Sunday, May 10, 2009

The sensation of reading Chinese and Japanese characters

It is difficult for us, having learned a language written alphabetically, to imagine what it is like to read in Chinese and Japanese.

The best approximation I can think of for a native English speaker who does not know characters is to imagine having to do math in words.

in English: two divided by three multiplied by sixty equals forty.
in characters: 2/3 X 60 = 40


The characters have certain advantages

They are ideographs in many situations, so the meaning may be guessable even if you have never seen a term before. For example, 糖尿病 is "sugar(y) urine disease", which is one of the ways diabetes was diagnosed centuries ago when it was noted that ants were attracted to the urine of sufferers.

They are compact. In general, for translated text, the length in characters is half the length of the English.
渋谷
Shibuya (a place in Tokyo)
So you move your eyes about half the distance to take in the same idea. When speed reading, eye coordination usually becomes really difficult above 600 words per minute, so effectively, if one could read comfortably at 500 words per minute, reading at that linear speed would be comparable to reading comfortably at 1,000 words per minute in English.

They are perfect for skimming in Japanese. Because characters usually have more strokes than phonetic elements in Japanese, the characters stand out, almost as if they have been bolded.

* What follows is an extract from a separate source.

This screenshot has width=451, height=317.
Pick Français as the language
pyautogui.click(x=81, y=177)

They do not change form. Although there are characters with multiple forms, especially for surnames, usually, the form of a character is stable, so you learn it once and that is it. Try that with am/is/are, water/aqua/hydro, etc., in English. The pronunciations may be irregular in either language, but usually the character gives at least a hint of the meaning. It does not matter how you read them aloud, their basic meanings stay the same.

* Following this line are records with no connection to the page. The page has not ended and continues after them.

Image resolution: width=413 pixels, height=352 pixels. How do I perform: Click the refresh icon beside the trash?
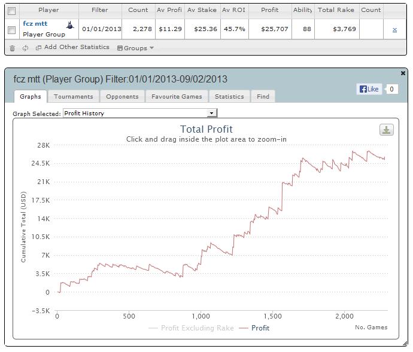pos(25,48)
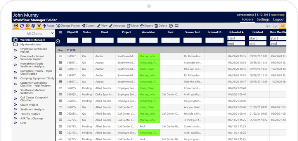The height and width of the screenshot is (141, 298).
Task: Click Submit paper plane icon
Action: [x=84, y=26]
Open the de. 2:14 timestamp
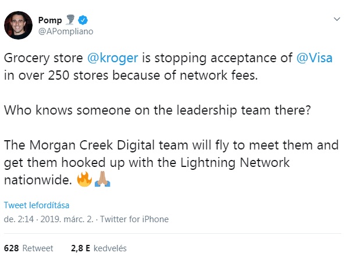Screen dimensions: 346x260 19,219
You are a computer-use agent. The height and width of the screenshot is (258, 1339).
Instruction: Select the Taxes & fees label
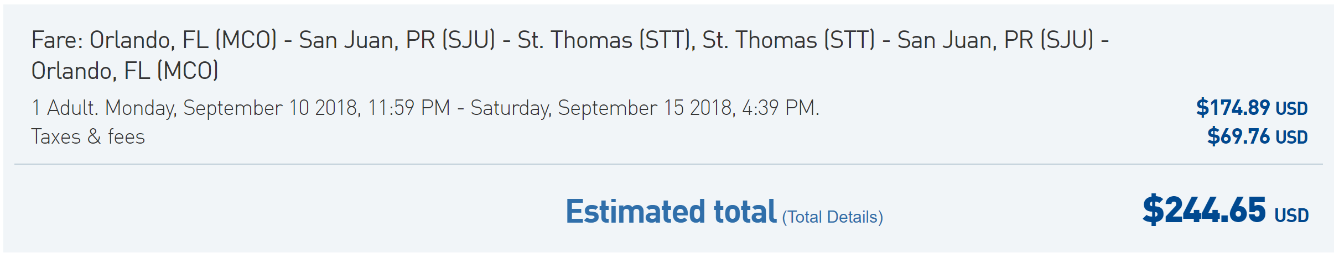click(88, 136)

If you can read Japanese, you can guess at basic meanings in Chinese, and vice versa. Centuries ago, some European philosophers considered trying to develop a basic set of universal characters so that one written form could convey one basic meaning and be read aloud in whatever way the reader would like.
万能 翻訳 機
omnipotent translation device = universal translator, English
ban nou hon yaku ki, Japanese
universale traduttore, Italian
universaloversattare, Swedish

The characters have disadvantages

They are learning frontloaded. The characters take substantial time to learn. The basic set is approximately 2,000, and to be fully literate, more like 5,000. However, the basic set works out to learning about one per day in school, so this really is not so onerous, and thereafter, although there will be many idiosyncratic readings to learn, the meaning is usually guessable. On the other hand, English is learning backloaded (it does not take long to learn the letters, but it takes the rest of your life to learn spellings, pronunciations, and meanings), you will be looking up words until you die wondering what they mean and how they are pronounced. (What is surfeit? How is it pronounced? Annoying.)

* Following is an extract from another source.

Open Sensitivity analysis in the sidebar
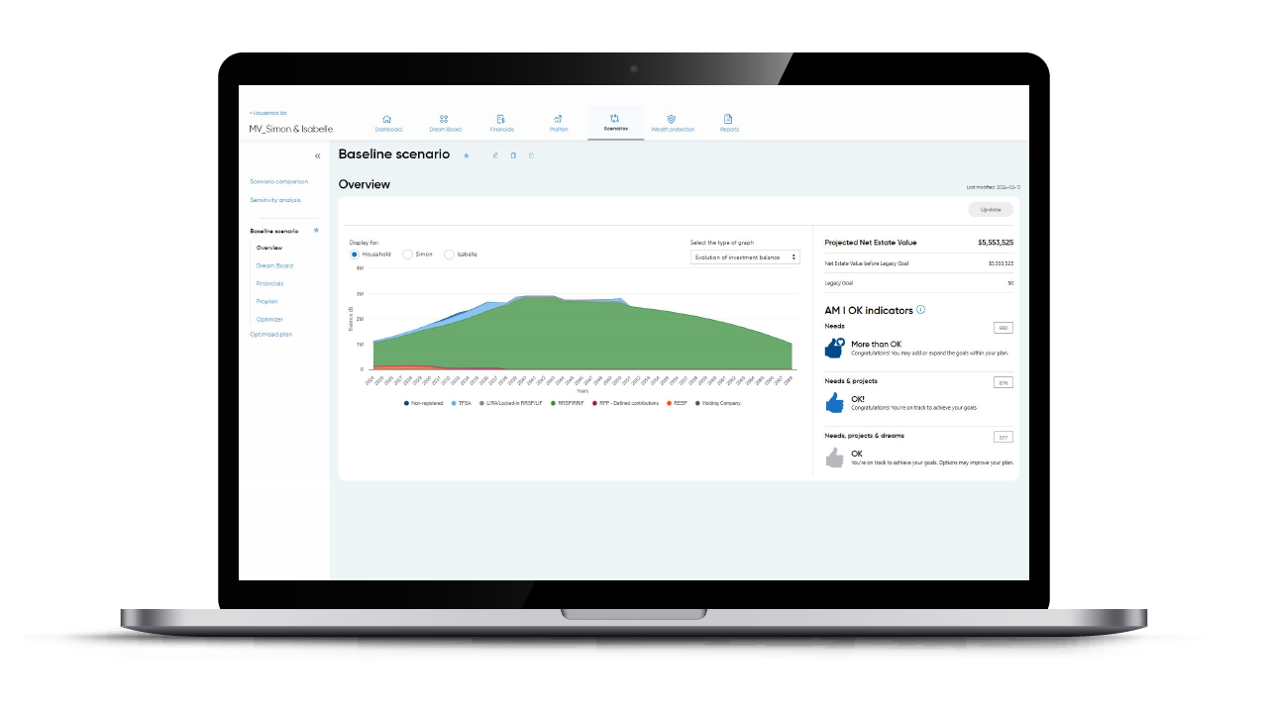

The characters, as they are often written in compounds, are missing important information usually conveyed in English by -ed, -ing, etc., singularity and plurality, and other concepts. In other words, it might say "dissolve" in Japanese, but we may not know whether this means "dissolves", "was dissolved by", "will dissolve", etc., without reading the entire context. This could be overcome merely by being explicit.

A set of characters would also require a phonetic set of symbols to write what the characters do not cover.


All in all, since in Japanese the meanings of most words, including those of newly encountered words, are usually guessable, and since reading speed can be about double, as explained above, the total effort in learning to read Japanese and actually reading Japanese over a lifetime is, I think, counterintuitively, less than learning to read English. As when buying a car, what we really want to know is how much it costs to buy the car, how much the financing will be, how much the insurance will be, how much the maintenance will be, and how much the gas will be, not just the upfront price of the car.